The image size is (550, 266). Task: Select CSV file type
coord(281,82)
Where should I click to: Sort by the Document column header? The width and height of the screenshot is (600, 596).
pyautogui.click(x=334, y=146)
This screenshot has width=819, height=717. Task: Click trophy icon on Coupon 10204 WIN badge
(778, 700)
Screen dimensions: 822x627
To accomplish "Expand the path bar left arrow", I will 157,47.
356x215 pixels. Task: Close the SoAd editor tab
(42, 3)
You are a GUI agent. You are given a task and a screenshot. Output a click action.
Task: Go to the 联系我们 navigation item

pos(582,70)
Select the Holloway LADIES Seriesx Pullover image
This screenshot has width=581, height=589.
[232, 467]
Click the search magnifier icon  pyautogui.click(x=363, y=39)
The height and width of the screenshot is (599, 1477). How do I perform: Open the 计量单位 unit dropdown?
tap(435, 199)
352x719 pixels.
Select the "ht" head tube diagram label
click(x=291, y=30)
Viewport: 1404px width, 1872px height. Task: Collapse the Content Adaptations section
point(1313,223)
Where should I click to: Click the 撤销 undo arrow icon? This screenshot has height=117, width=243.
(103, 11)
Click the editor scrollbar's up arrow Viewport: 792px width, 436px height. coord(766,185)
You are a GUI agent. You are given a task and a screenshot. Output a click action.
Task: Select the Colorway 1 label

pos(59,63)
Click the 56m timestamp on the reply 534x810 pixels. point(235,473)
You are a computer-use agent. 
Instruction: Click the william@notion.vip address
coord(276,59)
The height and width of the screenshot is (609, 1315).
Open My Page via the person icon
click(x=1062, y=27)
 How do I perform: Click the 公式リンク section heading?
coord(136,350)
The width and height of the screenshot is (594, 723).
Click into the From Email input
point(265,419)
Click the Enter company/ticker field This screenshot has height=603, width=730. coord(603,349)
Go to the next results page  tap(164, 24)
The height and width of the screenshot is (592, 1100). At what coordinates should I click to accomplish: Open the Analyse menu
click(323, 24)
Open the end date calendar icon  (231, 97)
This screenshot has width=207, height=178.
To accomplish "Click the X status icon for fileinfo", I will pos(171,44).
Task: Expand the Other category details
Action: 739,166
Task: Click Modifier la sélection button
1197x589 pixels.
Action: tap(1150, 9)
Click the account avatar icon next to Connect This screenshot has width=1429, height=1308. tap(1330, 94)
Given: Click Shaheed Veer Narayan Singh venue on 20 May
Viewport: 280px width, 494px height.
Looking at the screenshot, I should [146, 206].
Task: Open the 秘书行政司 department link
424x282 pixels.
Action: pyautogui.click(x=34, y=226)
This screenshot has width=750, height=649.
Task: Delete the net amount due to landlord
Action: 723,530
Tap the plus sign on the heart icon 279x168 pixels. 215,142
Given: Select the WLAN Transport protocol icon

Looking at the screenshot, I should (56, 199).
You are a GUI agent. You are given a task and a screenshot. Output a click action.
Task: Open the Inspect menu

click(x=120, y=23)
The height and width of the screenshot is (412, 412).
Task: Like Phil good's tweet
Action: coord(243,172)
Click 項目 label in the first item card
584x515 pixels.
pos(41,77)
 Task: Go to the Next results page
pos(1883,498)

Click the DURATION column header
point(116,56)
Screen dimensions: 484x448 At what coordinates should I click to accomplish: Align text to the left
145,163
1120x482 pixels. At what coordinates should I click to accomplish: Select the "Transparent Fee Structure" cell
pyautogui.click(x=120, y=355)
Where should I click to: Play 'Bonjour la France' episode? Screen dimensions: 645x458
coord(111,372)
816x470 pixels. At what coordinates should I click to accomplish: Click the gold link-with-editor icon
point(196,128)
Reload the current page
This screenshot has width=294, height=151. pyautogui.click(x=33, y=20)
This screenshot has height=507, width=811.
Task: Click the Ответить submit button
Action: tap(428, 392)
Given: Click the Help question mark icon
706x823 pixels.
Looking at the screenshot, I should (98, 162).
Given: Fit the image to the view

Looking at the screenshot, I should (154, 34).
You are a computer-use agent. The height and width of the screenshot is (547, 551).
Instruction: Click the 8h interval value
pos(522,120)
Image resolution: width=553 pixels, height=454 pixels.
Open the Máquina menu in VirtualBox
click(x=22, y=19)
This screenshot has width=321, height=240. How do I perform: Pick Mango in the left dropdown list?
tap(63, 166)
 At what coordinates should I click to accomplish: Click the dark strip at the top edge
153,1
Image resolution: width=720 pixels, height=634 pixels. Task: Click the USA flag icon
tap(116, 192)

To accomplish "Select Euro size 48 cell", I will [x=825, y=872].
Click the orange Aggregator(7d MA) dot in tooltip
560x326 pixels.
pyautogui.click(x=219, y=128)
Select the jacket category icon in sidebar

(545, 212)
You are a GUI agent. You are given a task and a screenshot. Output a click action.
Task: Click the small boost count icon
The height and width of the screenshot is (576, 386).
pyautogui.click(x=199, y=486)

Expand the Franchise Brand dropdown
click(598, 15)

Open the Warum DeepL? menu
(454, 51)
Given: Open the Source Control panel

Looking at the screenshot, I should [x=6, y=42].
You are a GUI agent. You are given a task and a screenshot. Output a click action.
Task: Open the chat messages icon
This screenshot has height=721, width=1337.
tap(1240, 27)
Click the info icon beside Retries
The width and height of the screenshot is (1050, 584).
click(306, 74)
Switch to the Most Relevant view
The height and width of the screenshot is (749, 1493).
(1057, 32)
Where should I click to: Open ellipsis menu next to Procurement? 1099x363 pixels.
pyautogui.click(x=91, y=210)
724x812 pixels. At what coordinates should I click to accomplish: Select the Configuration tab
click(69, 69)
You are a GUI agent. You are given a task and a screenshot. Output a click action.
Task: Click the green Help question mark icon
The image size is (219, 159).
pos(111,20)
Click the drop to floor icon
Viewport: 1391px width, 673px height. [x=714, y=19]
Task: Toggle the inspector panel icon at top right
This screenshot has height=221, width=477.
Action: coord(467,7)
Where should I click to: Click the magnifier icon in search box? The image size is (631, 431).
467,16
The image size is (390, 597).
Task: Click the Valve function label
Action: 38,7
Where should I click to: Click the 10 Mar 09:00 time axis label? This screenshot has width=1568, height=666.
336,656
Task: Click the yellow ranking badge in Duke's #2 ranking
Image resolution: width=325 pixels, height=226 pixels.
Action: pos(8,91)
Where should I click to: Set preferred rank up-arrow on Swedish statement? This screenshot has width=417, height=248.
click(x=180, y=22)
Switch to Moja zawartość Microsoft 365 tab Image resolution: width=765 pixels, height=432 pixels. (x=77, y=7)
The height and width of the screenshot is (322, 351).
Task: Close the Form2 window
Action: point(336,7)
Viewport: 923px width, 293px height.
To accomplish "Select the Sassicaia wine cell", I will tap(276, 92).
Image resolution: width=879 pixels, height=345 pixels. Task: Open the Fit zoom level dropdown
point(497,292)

##########

TASK GOAL: Write out each entry again, character for character.

EXERCISE OUTPUT:
The image size is (550, 266). Task: Select CSV file type
coord(281,82)
Where should I click to: Sort by the Document column header? The width and height of the screenshot is (600, 596).
pyautogui.click(x=334, y=146)
This screenshot has width=819, height=717. Task: Click trophy icon on Coupon 10204 WIN badge
(778, 700)
Screen dimensions: 822x627
To accomplish "Expand the path bar left arrow", I will 157,47.
356x215 pixels. Task: Close the SoAd editor tab
(42, 3)
You are a GUI agent. You are given a task and a screenshot. Output a click action.
Task: Go to the 联系我们 navigation item

pos(582,70)
Select the Holloway LADIES Seriesx Pullover image
This screenshot has width=581, height=589.
[232, 467]
Click the search magnifier icon  pyautogui.click(x=363, y=39)
The height and width of the screenshot is (599, 1477). How do I perform: Open the 计量单位 unit dropdown?
tap(435, 199)
352x719 pixels.
Select the "ht" head tube diagram label
click(x=291, y=30)
Viewport: 1404px width, 1872px height. Task: Collapse the Content Adaptations section
point(1313,223)
Where should I click to: Click the 撤销 undo arrow icon? This screenshot has height=117, width=243.
(103, 11)
Click the editor scrollbar's up arrow Viewport: 792px width, 436px height. coord(766,185)
You are a GUI agent. You are given a task and a screenshot. Output a click action.
Task: Select the Colorway 1 label

pos(59,63)
Click the 56m timestamp on the reply 534x810 pixels. point(235,473)
You are a computer-use agent. 
Instruction: Click the william@notion.vip address
coord(276,59)
The height and width of the screenshot is (609, 1315).
Open My Page via the person icon
click(x=1062, y=27)
 How do I perform: Click the 公式リンク section heading?
coord(136,350)
The width and height of the screenshot is (594, 723).
Click into the From Email input
point(265,419)
Click the Enter company/ticker field This screenshot has height=603, width=730. coord(603,349)
Go to the next results page  tap(164, 24)
The height and width of the screenshot is (592, 1100). At what coordinates should I click to accomplish: Open the Analyse menu
click(323, 24)
Open the end date calendar icon  (231, 97)
This screenshot has width=207, height=178.
To accomplish "Click the X status icon for fileinfo", I will pos(171,44).
Task: Expand the Other category details
Action: 739,166
Task: Click Modifier la sélection button
1197x589 pixels.
Action: tap(1150, 9)
Click the account avatar icon next to Connect This screenshot has width=1429, height=1308. tap(1330, 94)
Given: Click Shaheed Veer Narayan Singh venue on 20 May
Viewport: 280px width, 494px height.
Looking at the screenshot, I should [146, 206].
Task: Open the 秘书行政司 department link
424x282 pixels.
Action: pyautogui.click(x=34, y=226)
This screenshot has width=750, height=649.
Task: Delete the net amount due to landlord
Action: 723,530
Tap the plus sign on the heart icon 279x168 pixels. 215,142
Given: Select the WLAN Transport protocol icon

Looking at the screenshot, I should (56, 199).
You are a GUI agent. You are given a task and a screenshot. Output a click action.
Task: Open the Inspect menu

click(x=120, y=23)
The height and width of the screenshot is (412, 412).
Task: Like Phil good's tweet
Action: coord(243,172)
Click 項目 label in the first item card
584x515 pixels.
pos(41,77)
 Task: Go to the Next results page
pos(1883,498)

Click the DURATION column header
point(116,56)
Screen dimensions: 484x448 At what coordinates should I click to accomplish: Align text to the left
145,163
1120x482 pixels. At what coordinates should I click to accomplish: Select the "Transparent Fee Structure" cell
pyautogui.click(x=120, y=355)
Where should I click to: Play 'Bonjour la France' episode? Screen dimensions: 645x458
coord(111,372)
816x470 pixels. At what coordinates should I click to accomplish: Click the gold link-with-editor icon
point(196,128)
Reload the current page
This screenshot has width=294, height=151. pyautogui.click(x=33, y=20)
This screenshot has height=507, width=811.
Task: Click the Ответить submit button
Action: tap(428, 392)
Given: Click the Help question mark icon
706x823 pixels.
Looking at the screenshot, I should (98, 162).
Given: Fit the image to the view

Looking at the screenshot, I should (154, 34).
You are a computer-use agent. The height and width of the screenshot is (547, 551).
Instruction: Click the 8h interval value
pos(522,120)
Image resolution: width=553 pixels, height=454 pixels.
Open the Máquina menu in VirtualBox
click(x=22, y=19)
This screenshot has width=321, height=240. How do I perform: Pick Mango in the left dropdown list?
tap(63, 166)
 At what coordinates should I click to accomplish: Click the dark strip at the top edge
153,1
Image resolution: width=720 pixels, height=634 pixels. Task: Click the USA flag icon
tap(116, 192)

To accomplish "Select Euro size 48 cell", I will [x=825, y=872].
Click the orange Aggregator(7d MA) dot in tooltip
560x326 pixels.
pyautogui.click(x=219, y=128)
Select the jacket category icon in sidebar

(545, 212)
You are a GUI agent. You are given a task and a screenshot. Output a click action.
Task: Click the small boost count icon
The height and width of the screenshot is (576, 386).
pyautogui.click(x=199, y=486)

Expand the Franchise Brand dropdown
click(598, 15)

Open the Warum DeepL? menu
(454, 51)
Given: Open the Source Control panel

Looking at the screenshot, I should [x=6, y=42].
You are a GUI agent. You are given a task and a screenshot. Output a click action.
Task: Open the chat messages icon
This screenshot has height=721, width=1337.
tap(1240, 27)
Click the info icon beside Retries
The width and height of the screenshot is (1050, 584).
click(306, 74)
Switch to the Most Relevant view
The height and width of the screenshot is (749, 1493).
(1057, 32)
Where should I click to: Open ellipsis menu next to Procurement? 1099x363 pixels.
pyautogui.click(x=91, y=210)
724x812 pixels. At what coordinates should I click to accomplish: Select the Configuration tab
click(69, 69)
You are a GUI agent. You are given a task and a screenshot. Output a click action.
Task: Click the green Help question mark icon
The image size is (219, 159).
pos(111,20)
Click the drop to floor icon
Viewport: 1391px width, 673px height. [x=714, y=19]
Task: Toggle the inspector panel icon at top right
This screenshot has height=221, width=477.
Action: coord(467,7)
Where should I click to: Click the magnifier icon in search box? The image size is (631, 431).
467,16
The image size is (390, 597).
Task: Click the Valve function label
Action: 38,7
Where should I click to: Click the 10 Mar 09:00 time axis label? This screenshot has width=1568, height=666.
336,656
Task: Click the yellow ranking badge in Duke's #2 ranking
Image resolution: width=325 pixels, height=226 pixels.
Action: pos(8,91)
Where should I click to: Set preferred rank up-arrow on Swedish statement? This screenshot has width=417, height=248.
click(x=180, y=22)
Switch to Moja zawartość Microsoft 365 tab Image resolution: width=765 pixels, height=432 pixels. (x=77, y=7)
The height and width of the screenshot is (322, 351).
Task: Close the Form2 window
Action: point(336,7)
Viewport: 923px width, 293px height.
To accomplish "Select the Sassicaia wine cell", I will tap(276, 92).
Image resolution: width=879 pixels, height=345 pixels. Task: Open the Fit zoom level dropdown
point(497,292)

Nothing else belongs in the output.